Assume that when a user requests a page of your website, your application not only returns the requested page. Returns a date that contains the specified date.
And time cookie. The user's browser also obtains the cookie while obtaining the page, and the cookie is saved in the cookie folder of the client.

Specify the cookie name and the value to be saved. Multiple cookie names can be created, but each cookie name must be unique for future value recognition. (Cookies are stored by name. To create two cookies with the same name, the last cookie will overwrite the previous one .) At the same time, you can specify the expiration date and time for the cookie. The cookie is written to the user's hard disk and may remain on the disk all the time. Therefore, specify the cookie expiration date and time. When a user visits the site next time, the browser will first check all the cookies on your site. If a cookie has expired, the browser will not send the cookie to the server along with the page request, but delete it.

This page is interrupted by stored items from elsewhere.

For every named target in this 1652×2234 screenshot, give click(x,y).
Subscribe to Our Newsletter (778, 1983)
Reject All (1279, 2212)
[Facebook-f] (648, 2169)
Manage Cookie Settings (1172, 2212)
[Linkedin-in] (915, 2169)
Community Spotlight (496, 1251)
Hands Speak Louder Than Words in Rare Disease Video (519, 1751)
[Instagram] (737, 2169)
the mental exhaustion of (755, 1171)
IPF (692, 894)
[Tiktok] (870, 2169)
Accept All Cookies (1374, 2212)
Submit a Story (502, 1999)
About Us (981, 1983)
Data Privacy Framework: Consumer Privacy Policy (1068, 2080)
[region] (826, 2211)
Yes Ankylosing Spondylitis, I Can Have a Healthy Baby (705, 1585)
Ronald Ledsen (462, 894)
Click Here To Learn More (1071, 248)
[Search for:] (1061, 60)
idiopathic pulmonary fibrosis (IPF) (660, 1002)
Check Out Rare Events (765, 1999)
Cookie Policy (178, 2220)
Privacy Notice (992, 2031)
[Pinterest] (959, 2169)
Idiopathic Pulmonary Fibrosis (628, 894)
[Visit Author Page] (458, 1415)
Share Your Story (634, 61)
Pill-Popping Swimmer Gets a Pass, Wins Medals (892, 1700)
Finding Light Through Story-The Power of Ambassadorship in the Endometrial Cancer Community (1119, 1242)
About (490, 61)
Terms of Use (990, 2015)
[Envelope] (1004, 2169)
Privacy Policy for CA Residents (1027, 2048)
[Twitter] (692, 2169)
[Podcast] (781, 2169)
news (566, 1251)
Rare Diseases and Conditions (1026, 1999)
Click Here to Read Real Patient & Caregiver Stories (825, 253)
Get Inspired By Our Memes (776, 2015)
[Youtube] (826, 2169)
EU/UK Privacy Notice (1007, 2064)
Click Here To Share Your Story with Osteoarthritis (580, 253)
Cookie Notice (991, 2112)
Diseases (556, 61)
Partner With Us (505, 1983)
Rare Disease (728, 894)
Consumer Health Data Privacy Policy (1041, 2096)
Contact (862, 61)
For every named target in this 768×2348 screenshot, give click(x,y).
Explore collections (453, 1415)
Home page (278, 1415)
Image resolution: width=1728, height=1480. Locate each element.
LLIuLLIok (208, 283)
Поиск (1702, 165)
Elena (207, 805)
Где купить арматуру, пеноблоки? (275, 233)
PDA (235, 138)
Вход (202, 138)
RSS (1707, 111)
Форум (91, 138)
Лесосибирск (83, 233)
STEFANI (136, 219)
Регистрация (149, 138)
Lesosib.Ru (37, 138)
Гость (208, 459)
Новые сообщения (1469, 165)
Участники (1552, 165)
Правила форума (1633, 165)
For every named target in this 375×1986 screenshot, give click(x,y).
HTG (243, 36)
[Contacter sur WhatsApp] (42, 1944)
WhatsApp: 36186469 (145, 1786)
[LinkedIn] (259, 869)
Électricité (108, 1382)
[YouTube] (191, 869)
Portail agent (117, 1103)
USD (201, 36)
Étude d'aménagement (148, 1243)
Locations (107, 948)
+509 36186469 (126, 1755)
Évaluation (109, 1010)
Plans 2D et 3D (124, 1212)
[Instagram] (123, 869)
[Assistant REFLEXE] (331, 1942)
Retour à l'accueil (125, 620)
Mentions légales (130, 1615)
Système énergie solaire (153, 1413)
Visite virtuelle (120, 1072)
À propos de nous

Differences between cookie and session:
1. cookie data is stored in the client's browser, and session data is stored on the server.
2. Cookies are not safe. Others can analyze the Cookies stored locally and perform cookie spoofing.
Session should be used for security consideration
3. The session will be stored on the server for a certain period of time. When the number of accesses increases, it will occupy the performance of your server.
COOKIE should be used in consideration of reducing server performance
4. the maximum size of a single cookie on the client is 3 kb. That is to say, a website cannot store 3 kb of cookies on the client.